Software Defect Prediction Using Hybrid Machine Learning Techniques
Loading...
Date
Authors
Journal Title
Journal ISSN
Volume Title
Publisher
ASTU
Abstract
Various researchers tried to develop methods of software defect prediction through applying
different machine learning algorithms. However, the performance of those techniques on most
publically available defect datasets is far from satisfactory. This is because of defect datasets
which mostly are affected by two main problems such as high feature dimensionality and class
imbalance. Five AEEEM projects of software defect datasets namely EQ, JDT, LC, ML and
PDE are used in this research and affected by high feature dimensionality and class imbalance
problem.
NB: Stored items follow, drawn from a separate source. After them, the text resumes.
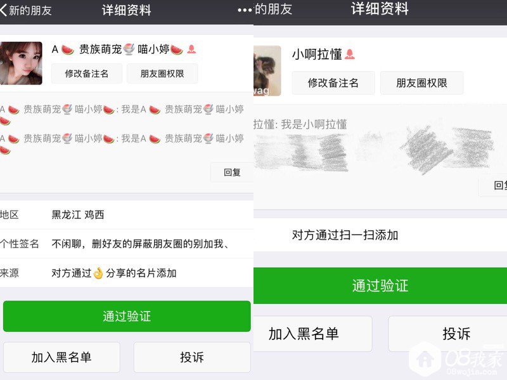This screenshot has width=507, height=380.
Task: Select the 个性签名 row
Action: point(127,244)
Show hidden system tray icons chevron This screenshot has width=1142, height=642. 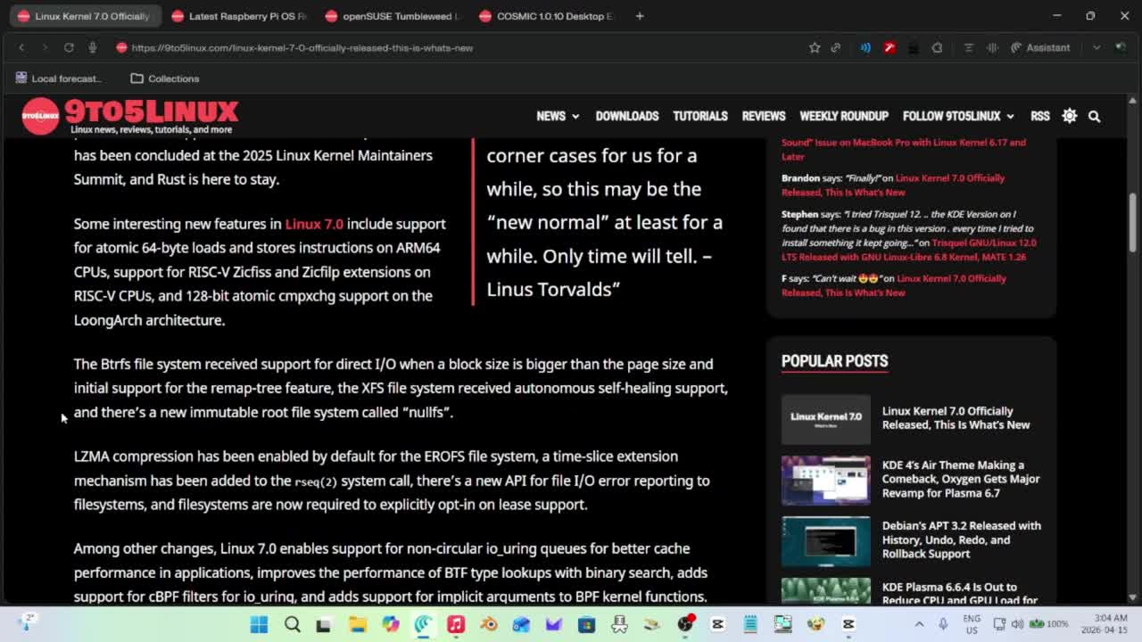pyautogui.click(x=920, y=624)
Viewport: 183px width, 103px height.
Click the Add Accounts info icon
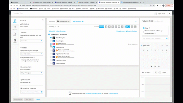[83, 21]
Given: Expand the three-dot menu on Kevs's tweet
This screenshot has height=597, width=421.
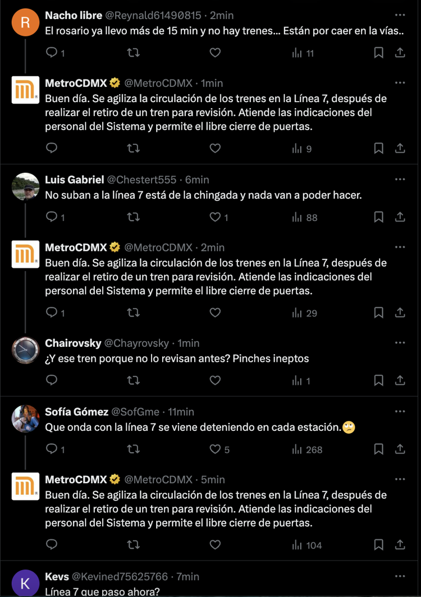Looking at the screenshot, I should [x=400, y=576].
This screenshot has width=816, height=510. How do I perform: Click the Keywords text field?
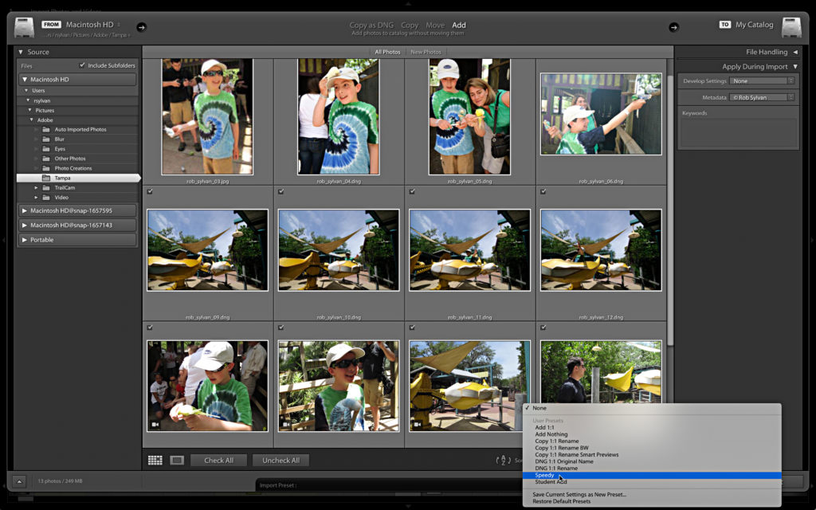click(x=738, y=132)
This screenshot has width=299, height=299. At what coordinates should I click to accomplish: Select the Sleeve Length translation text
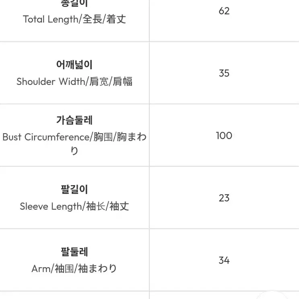point(74,206)
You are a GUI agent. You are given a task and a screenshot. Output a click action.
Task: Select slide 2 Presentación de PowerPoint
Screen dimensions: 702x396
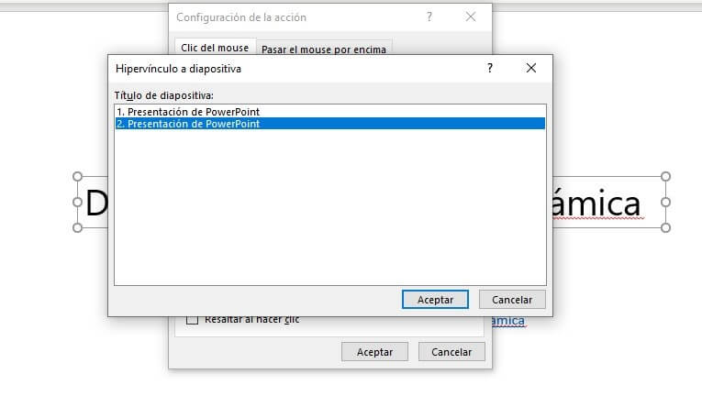coord(330,124)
To solve these problems, in this research proposed software defect prediction models
using seven ensemble machine learning algorithms such as AdaBoost, GB, XGBoost, RF, ET,
Bagging and Stacking with base classifier. And three feature selection methods namely CFS,
SFS and CO for solving problem of high feature dimensionality and SMOTE data balancing
technique to handle class imbalance problem are first used as part of preprocessing methods
before implementing the above models. The experiment is performed and evaluated on 10- folds
cross validation with performance metrics such as accuracy, recall, precision, F-measure and
AUC. Results indicate that CO feature selection with ET ensemble learning algorithm is
outperforming as compared to other models on all five datasets. The accuracy results are 93.1
%, 96.3 %, 99.2%, 98.2% and 97.8% for EQ, JDT, LC, ML and PDE data sets respectively.
Additionally, other performance metrics have also demonstrated more than 91% for all
datasets. Therefore, ET with CO model is recommended for software defect prediction model
that classify software modules as defect or non-defect.